EXERCISE BRIEF:
Copy out, unchanged, the rows beginning with the line containing "Expand the right tools pane arrow" and ending with the line containing "I will 180,436.", both of those lines included.

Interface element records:
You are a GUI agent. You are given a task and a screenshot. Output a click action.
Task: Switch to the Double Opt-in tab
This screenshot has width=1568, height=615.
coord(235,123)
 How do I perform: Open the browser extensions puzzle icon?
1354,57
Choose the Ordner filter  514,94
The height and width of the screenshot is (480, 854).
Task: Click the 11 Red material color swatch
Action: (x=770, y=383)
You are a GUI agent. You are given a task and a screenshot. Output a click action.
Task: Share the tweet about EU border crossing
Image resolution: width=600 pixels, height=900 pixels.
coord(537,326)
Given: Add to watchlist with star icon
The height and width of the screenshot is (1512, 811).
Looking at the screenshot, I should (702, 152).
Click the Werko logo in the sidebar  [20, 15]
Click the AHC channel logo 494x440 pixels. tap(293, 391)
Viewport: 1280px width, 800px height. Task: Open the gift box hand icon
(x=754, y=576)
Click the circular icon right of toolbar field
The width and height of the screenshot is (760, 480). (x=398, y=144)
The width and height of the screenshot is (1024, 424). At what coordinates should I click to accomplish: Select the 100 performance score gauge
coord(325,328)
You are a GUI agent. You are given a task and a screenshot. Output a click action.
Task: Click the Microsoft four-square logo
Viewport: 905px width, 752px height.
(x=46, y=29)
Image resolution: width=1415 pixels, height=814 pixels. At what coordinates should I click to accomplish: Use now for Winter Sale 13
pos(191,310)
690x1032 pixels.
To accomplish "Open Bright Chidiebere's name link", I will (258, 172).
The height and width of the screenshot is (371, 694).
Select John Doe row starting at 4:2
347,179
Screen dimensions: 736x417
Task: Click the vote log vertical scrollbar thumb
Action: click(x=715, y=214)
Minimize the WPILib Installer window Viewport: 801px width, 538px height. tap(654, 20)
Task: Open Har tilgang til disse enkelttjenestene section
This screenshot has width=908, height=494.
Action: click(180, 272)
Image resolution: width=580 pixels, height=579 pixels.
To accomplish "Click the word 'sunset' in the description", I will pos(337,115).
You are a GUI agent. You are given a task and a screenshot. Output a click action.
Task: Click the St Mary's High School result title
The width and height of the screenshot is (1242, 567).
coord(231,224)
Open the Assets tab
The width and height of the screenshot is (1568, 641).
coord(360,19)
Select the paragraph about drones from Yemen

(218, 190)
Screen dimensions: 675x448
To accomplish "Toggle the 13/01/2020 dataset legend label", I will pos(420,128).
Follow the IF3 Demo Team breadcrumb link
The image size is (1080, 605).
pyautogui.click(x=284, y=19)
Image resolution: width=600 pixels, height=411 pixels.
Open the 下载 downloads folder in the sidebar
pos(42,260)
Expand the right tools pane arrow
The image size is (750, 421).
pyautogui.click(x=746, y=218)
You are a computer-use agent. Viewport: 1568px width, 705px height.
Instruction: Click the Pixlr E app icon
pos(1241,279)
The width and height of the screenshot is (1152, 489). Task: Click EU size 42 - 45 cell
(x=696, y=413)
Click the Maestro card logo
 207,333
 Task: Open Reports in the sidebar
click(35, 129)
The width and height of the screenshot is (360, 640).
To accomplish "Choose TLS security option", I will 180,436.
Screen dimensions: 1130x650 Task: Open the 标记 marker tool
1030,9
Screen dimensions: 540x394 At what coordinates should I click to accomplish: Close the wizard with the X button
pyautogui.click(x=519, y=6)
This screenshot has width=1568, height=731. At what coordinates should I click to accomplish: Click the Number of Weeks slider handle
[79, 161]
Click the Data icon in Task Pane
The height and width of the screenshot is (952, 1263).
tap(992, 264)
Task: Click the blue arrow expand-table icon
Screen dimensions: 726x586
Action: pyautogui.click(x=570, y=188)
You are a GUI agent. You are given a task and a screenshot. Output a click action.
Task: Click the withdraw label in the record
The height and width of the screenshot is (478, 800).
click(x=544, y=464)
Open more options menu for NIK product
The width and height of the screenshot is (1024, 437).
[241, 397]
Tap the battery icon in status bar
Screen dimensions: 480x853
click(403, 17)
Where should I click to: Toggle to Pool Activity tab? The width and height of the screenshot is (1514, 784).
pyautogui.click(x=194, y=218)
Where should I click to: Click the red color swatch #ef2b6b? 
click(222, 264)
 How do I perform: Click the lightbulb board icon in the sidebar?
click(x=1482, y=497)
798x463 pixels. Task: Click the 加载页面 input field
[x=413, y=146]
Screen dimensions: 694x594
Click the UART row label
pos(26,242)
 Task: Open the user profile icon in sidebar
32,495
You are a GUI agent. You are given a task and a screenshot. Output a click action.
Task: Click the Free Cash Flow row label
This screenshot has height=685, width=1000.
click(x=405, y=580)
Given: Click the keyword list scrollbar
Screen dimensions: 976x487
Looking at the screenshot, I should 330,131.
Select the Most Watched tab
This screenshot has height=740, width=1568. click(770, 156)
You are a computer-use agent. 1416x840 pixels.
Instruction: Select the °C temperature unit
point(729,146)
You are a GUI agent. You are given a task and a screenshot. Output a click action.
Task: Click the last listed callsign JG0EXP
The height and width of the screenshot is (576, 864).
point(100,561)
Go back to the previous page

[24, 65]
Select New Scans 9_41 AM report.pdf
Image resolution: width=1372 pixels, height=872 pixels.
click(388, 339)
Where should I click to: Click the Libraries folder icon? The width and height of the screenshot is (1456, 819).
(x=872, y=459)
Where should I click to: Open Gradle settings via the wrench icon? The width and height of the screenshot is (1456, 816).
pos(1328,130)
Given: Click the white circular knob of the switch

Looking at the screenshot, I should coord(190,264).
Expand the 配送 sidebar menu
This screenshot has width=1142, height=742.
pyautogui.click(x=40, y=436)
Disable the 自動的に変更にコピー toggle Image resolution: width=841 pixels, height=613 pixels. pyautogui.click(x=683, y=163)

SOLUTION TO THIS TASK:
Expand the right tools pane arrow
The image size is (750, 421).
pyautogui.click(x=746, y=218)
You are a computer-use agent. Viewport: 1568px width, 705px height.
Instruction: Click the Pixlr E app icon
pos(1241,279)
The width and height of the screenshot is (1152, 489). Task: Click EU size 42 - 45 cell
(x=696, y=413)
Click the Maestro card logo
 207,333
 Task: Open Reports in the sidebar
click(35, 129)
The width and height of the screenshot is (360, 640).
To accomplish "Choose TLS security option", I will 180,436.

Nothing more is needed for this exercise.